→ INPUT RECORDS
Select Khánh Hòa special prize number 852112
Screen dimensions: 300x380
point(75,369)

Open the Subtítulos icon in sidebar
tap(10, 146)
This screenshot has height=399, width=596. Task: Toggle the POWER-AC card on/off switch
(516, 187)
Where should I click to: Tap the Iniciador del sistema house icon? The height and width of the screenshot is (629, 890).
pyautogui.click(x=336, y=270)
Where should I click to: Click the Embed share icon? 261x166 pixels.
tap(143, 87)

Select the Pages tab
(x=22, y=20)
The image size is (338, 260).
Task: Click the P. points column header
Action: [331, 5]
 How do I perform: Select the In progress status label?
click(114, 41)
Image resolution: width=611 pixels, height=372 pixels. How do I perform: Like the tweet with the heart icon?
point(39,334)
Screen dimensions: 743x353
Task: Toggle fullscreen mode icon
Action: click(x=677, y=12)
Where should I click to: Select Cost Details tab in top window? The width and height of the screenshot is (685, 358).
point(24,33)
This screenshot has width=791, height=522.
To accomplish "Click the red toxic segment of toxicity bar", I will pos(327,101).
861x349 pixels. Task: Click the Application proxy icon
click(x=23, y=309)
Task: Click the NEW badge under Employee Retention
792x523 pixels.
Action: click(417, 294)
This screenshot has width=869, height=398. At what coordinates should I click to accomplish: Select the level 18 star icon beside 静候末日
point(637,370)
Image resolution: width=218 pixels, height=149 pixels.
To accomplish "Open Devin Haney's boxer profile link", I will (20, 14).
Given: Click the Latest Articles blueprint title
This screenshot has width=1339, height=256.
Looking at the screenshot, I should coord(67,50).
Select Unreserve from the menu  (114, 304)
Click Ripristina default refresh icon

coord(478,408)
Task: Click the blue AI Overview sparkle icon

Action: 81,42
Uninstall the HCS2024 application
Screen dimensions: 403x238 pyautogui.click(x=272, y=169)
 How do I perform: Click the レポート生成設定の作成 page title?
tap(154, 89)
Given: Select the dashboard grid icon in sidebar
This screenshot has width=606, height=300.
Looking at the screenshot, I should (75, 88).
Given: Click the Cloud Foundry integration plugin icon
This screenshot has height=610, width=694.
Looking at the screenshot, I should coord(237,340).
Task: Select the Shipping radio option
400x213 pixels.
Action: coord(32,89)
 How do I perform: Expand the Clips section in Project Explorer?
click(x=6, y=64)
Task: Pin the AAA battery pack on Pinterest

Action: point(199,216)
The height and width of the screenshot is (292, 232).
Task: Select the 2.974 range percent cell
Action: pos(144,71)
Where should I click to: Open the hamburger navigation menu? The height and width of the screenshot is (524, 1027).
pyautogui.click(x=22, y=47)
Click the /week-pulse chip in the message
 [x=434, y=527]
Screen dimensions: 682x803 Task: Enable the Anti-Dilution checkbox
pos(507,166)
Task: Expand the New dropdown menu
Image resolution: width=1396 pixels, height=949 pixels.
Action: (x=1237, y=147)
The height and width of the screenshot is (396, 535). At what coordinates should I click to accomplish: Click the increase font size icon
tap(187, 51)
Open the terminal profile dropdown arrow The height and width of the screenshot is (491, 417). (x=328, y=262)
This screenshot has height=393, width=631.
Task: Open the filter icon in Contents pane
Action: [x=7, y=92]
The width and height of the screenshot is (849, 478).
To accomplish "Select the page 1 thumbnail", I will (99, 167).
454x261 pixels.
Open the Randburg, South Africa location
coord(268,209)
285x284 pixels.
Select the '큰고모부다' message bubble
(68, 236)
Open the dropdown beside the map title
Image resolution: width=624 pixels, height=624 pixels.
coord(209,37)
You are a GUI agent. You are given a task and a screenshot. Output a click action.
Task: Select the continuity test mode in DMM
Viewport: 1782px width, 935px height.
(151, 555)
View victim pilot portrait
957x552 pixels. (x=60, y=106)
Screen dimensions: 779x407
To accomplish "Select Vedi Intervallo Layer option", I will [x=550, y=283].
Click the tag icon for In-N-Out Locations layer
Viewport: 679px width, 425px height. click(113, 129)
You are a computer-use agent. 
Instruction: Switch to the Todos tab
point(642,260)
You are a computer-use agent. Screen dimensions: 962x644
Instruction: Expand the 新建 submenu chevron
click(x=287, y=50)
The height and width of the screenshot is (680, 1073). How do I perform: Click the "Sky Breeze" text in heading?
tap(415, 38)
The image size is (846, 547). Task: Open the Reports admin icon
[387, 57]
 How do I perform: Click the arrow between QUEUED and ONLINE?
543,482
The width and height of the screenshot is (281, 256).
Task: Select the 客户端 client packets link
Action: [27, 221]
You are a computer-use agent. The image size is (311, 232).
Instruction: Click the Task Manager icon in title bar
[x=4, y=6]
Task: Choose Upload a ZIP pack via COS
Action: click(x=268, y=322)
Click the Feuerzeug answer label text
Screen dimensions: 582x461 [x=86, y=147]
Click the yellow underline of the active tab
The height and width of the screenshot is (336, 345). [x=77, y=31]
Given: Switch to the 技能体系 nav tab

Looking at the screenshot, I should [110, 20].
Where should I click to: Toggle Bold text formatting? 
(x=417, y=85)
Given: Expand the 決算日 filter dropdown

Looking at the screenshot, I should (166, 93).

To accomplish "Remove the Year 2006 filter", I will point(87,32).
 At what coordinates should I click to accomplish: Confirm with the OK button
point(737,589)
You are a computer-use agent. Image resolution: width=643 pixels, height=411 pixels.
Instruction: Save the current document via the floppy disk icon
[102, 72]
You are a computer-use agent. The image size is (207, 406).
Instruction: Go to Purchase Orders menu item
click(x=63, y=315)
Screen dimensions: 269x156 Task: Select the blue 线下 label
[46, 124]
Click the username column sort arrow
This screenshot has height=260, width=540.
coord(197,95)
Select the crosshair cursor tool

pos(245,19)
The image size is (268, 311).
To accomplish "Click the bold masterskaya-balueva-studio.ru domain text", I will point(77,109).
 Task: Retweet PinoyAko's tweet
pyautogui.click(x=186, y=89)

→ WORK TASK
Which lines of the data include the string "option"? Find them and copy each one.

→ ANSWER SECTION
Task: Select the Shipping radio option
To accomplish "Select Vedi Intervallo Layer option", I will [x=550, y=283].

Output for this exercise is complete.